According to speculation, a decision on whether it will put itself up for sale has been earmarked for the middle of March. At that time - or perhaps even later - we will learn whether initial shareholder pressure to sell has succeeded.

To keep the story in perspective, staff writer Jim Fuquay of the Fort Worth Star-Telegram compared the coverage of his newspaper to that of other companies in his region.

"The Star-Telegram employs about 1,500 people," Fuquay says. "We've run about 17 stories since this broke. I wrote a 70-inch story. There's no way we'd follow any other non-local company with 1,500 employees that closely. But I'd say it's justified as part of putting our own dealings out for the public to know."

Other reporters continue to run into resistance typical of upper management at any company.

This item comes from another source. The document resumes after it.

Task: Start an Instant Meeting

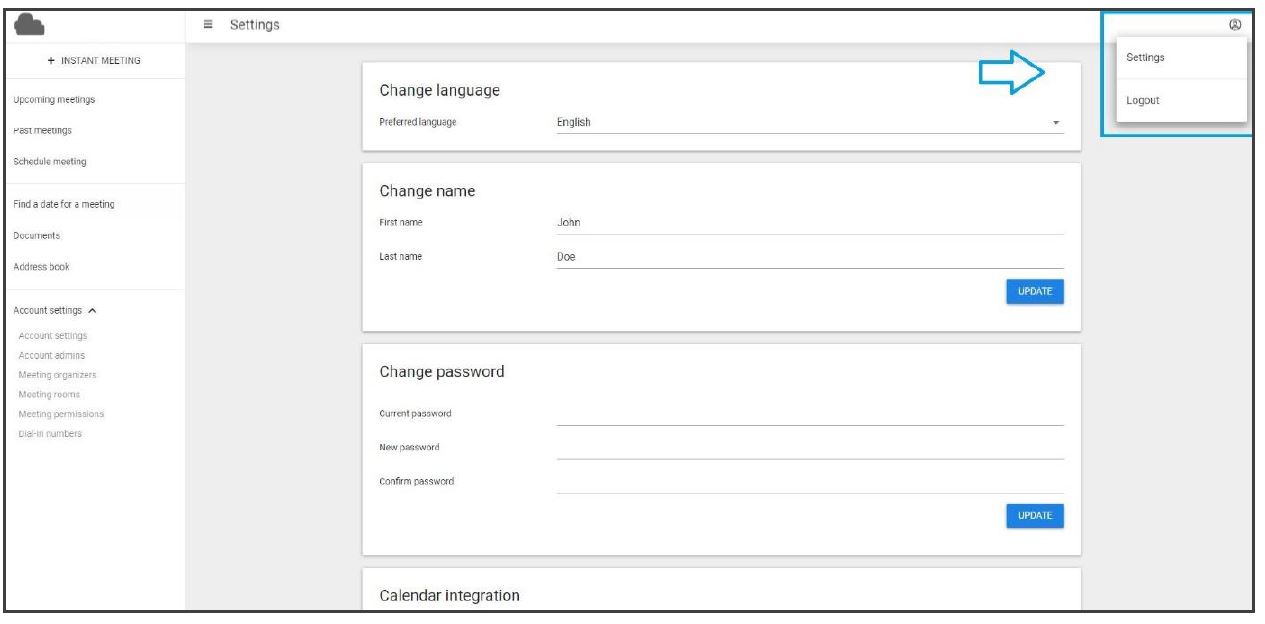Action: (94, 61)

After being advised by his publisher not to listen in on a private conference call among Knight Ridder executives in November, Joe DiStefano of The Philadelphia Inquirer had to recently justify numbers related to circulation and revenue.

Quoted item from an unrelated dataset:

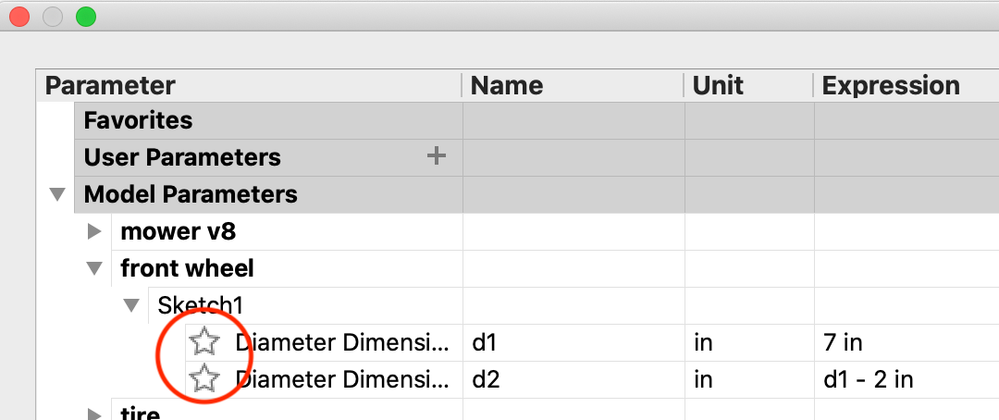Add a user parameter with plus icon
The width and height of the screenshot is (999, 420).
point(436,156)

"It's a little weird to be calling our own bosses and bosses' bosses for comment, but they stonewall me just like many of the other companies on the beat," he says. "At one point, a company spokesman called to ask me why I was referring to our chain as the 'fourth-largest' when the company called itself the 'second-largest.'

"I explained that I had researched the question, and I knew that the chain was indeed No. 2 by daily circulation, but only No. 4 by revenues; the spokesman did not pursue the matter."

Though there might be heightened interest in the newsroom, some papers have tried to put themselves behind the average reader's eyes. To accomplish this at the Inquirer, DiStefano and his colleagues simply separate their own interest from that of the local readership.

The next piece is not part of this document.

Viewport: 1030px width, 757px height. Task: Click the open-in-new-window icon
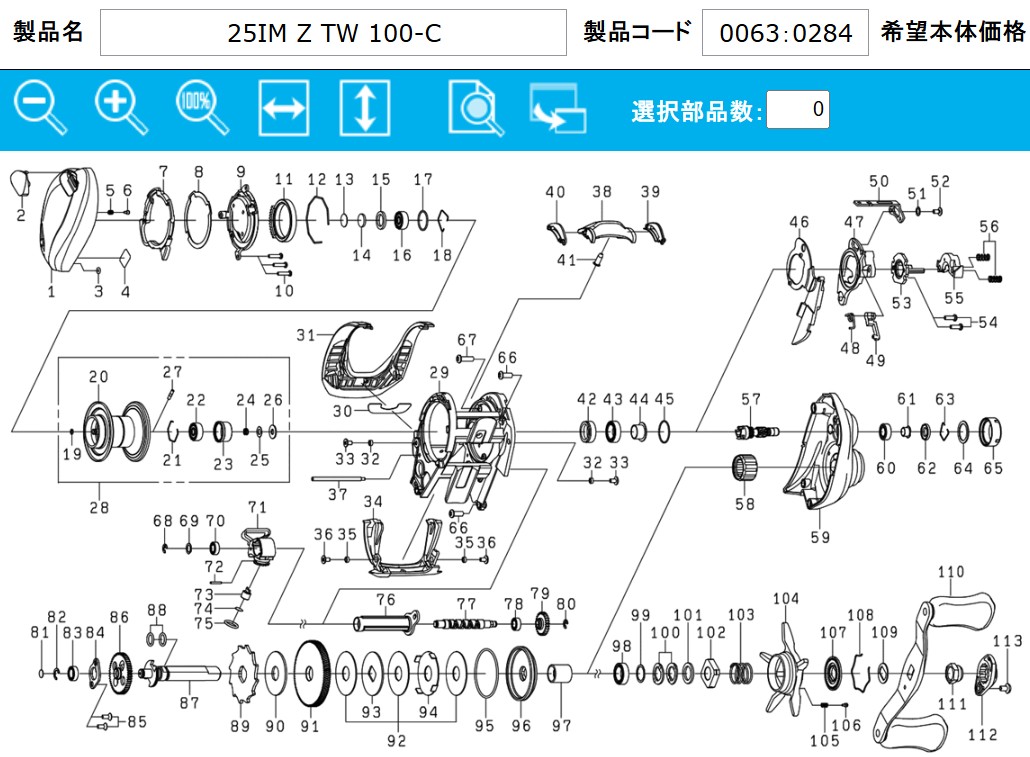click(x=557, y=109)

Some larger trends within the entire newspaper sector have come into focus as well. With the industry under circulation and advertising pressures, rumors of a Knight Ridder sale have deepened some concerns.

"Most sobering has been the notion that media companies don't want to put more money into newspapers," Fuquay observes. "The fact that the stock is far from its high, to me, is screaming that there's plenty of doubt about this deal. I've found it interesting that the basic options, and the odds on which one is most likely, haven't changed much since the story broke.

"I assume that as the stock price remains relatively low, it will become more likely that the shareholders will accept some sort of short-time appeasement."

As far as reader feedback is concerned, DiStefano says that the general public is not voicing much opinion about the potential sale. There has, however, been interest from other groups.

"On my own beat (financial institutions), there has been a lot of interested speculation as to what the papers are worth, who the likely buyers are and what new management might do differently," DiStefano says. "That's been useful to me in a general way, but I still don't know what's going to happen, or when."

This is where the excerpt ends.